→ WORK INSTRUCTION
The entries should each be set down again precisely.

----- RECORDS FOR THIS EXERCISE

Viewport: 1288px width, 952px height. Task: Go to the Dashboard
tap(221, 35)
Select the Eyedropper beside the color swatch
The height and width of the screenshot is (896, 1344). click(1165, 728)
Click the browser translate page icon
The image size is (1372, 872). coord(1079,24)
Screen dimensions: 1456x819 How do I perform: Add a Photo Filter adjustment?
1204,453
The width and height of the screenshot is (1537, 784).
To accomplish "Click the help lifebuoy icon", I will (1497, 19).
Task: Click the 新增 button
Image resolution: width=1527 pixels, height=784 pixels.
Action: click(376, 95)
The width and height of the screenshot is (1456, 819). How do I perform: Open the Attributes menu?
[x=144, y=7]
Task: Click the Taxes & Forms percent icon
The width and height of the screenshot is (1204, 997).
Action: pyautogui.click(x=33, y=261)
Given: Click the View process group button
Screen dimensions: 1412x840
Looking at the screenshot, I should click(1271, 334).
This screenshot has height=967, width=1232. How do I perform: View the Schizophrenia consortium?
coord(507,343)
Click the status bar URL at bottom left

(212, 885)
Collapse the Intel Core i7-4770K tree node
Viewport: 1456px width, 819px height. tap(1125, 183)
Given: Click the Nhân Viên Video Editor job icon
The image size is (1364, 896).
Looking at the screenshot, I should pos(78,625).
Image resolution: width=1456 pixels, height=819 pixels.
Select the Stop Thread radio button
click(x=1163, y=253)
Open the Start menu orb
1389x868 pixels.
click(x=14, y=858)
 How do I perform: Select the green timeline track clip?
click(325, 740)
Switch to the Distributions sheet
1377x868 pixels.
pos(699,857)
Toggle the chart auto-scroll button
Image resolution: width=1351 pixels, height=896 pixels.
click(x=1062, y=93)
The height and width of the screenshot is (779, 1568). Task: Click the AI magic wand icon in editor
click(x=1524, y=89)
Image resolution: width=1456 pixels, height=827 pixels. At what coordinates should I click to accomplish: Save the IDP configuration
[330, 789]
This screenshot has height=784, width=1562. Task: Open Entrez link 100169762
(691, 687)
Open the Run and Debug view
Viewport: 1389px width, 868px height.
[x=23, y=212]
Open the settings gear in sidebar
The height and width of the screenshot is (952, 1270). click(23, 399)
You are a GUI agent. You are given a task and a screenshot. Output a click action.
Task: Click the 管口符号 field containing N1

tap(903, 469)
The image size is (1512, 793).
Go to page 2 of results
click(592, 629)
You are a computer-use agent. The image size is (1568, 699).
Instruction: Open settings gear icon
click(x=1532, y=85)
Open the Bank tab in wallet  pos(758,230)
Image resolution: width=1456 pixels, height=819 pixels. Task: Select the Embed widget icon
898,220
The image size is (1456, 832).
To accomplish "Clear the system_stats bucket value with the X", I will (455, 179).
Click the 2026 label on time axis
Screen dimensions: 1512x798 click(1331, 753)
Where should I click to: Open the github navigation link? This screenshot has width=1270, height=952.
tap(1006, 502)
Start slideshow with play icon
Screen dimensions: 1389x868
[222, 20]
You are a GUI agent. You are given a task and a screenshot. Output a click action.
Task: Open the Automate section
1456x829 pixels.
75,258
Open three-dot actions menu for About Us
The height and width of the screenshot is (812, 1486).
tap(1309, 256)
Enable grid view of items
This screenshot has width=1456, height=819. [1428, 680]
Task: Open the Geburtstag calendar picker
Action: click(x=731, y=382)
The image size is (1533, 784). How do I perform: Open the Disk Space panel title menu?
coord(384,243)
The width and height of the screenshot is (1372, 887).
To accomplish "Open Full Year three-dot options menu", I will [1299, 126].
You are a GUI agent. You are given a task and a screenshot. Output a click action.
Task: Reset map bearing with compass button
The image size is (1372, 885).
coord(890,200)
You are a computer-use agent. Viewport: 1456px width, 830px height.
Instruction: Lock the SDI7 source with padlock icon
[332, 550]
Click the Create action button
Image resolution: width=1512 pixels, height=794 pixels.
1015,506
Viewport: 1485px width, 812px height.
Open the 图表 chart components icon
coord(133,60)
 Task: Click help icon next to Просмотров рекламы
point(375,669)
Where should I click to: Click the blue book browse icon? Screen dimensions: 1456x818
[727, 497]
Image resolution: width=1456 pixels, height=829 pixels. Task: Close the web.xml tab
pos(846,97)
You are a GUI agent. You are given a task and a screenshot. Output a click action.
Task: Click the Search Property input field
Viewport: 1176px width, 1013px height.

----------

→ THE COMPLETED TASK
Viewport: 1288px width, 952px height. Task: Go to the Dashboard
tap(221, 35)
Select the Eyedropper beside the color swatch
The height and width of the screenshot is (896, 1344). click(1165, 728)
Click the browser translate page icon
The image size is (1372, 872). coord(1079,24)
Screen dimensions: 1456x819 How do I perform: Add a Photo Filter adjustment?
1204,453
The width and height of the screenshot is (1537, 784).
To accomplish "Click the help lifebuoy icon", I will (1497, 19).
Task: Click the 新增 button
Image resolution: width=1527 pixels, height=784 pixels.
Action: click(376, 95)
The width and height of the screenshot is (1456, 819). How do I perform: Open the Attributes menu?
[x=144, y=7]
Task: Click the Taxes & Forms percent icon
The width and height of the screenshot is (1204, 997).
Action: pyautogui.click(x=33, y=261)
Given: Click the View process group button
Screen dimensions: 1412x840
Looking at the screenshot, I should click(1271, 334).
This screenshot has height=967, width=1232. How do I perform: View the Schizophrenia consortium?
coord(507,343)
Click the status bar URL at bottom left

(212, 885)
Collapse the Intel Core i7-4770K tree node
Viewport: 1456px width, 819px height. tap(1125, 183)
Given: Click the Nhân Viên Video Editor job icon
The image size is (1364, 896).
Looking at the screenshot, I should pos(78,625).
Image resolution: width=1456 pixels, height=819 pixels.
Select the Stop Thread radio button
click(x=1163, y=253)
Open the Start menu orb
1389x868 pixels.
click(x=14, y=858)
 How do I perform: Select the green timeline track clip?
click(325, 740)
Switch to the Distributions sheet
1377x868 pixels.
pos(699,857)
Toggle the chart auto-scroll button
Image resolution: width=1351 pixels, height=896 pixels.
click(x=1062, y=93)
The height and width of the screenshot is (779, 1568). Task: Click the AI magic wand icon in editor
click(x=1524, y=89)
Image resolution: width=1456 pixels, height=827 pixels. At what coordinates should I click to accomplish: Save the IDP configuration
[330, 789]
This screenshot has height=784, width=1562. Task: Open Entrez link 100169762
(691, 687)
Open the Run and Debug view
Viewport: 1389px width, 868px height.
[x=23, y=212]
Open the settings gear in sidebar
The height and width of the screenshot is (952, 1270). click(23, 399)
You are a GUI agent. You are given a task and a screenshot. Output a click action.
Task: Click the 管口符号 field containing N1

tap(903, 469)
The image size is (1512, 793).
Go to page 2 of results
click(592, 629)
You are a computer-use agent. The image size is (1568, 699).
Instruction: Open settings gear icon
click(x=1532, y=85)
Open the Bank tab in wallet  pos(758,230)
Image resolution: width=1456 pixels, height=819 pixels. Task: Select the Embed widget icon
898,220
The image size is (1456, 832).
To accomplish "Clear the system_stats bucket value with the X", I will (455, 179).
Click the 2026 label on time axis
Screen dimensions: 1512x798 click(1331, 753)
Where should I click to: Open the github navigation link? This screenshot has width=1270, height=952.
tap(1006, 502)
Start slideshow with play icon
Screen dimensions: 1389x868
[222, 20]
You are a GUI agent. You are given a task and a screenshot. Output a click action.
Task: Open the Automate section
1456x829 pixels.
75,258
Open three-dot actions menu for About Us
The height and width of the screenshot is (812, 1486).
tap(1309, 256)
Enable grid view of items
This screenshot has width=1456, height=819. [1428, 680]
Task: Open the Geburtstag calendar picker
Action: click(x=731, y=382)
The image size is (1533, 784). How do I perform: Open the Disk Space panel title menu?
coord(384,243)
The width and height of the screenshot is (1372, 887).
To accomplish "Open Full Year three-dot options menu", I will [1299, 126].
You are a GUI agent. You are given a task and a screenshot. Output a click action.
Task: Reset map bearing with compass button
The image size is (1372, 885).
coord(890,200)
You are a computer-use agent. Viewport: 1456px width, 830px height.
Instruction: Lock the SDI7 source with padlock icon
[332, 550]
Click the Create action button
Image resolution: width=1512 pixels, height=794 pixels.
1015,506
Viewport: 1485px width, 812px height.
Open the 图表 chart components icon
coord(133,60)
 Task: Click help icon next to Просмотров рекламы
point(375,669)
Where should I click to: Click the blue book browse icon? Screen dimensions: 1456x818
[727, 497]
Image resolution: width=1456 pixels, height=829 pixels. Task: Close the web.xml tab
pos(846,97)
You are a GUI agent. You are given a task and a screenshot. Output a click action.
Task: Click the Search Property input field
Viewport: 1176px width, 1013px height.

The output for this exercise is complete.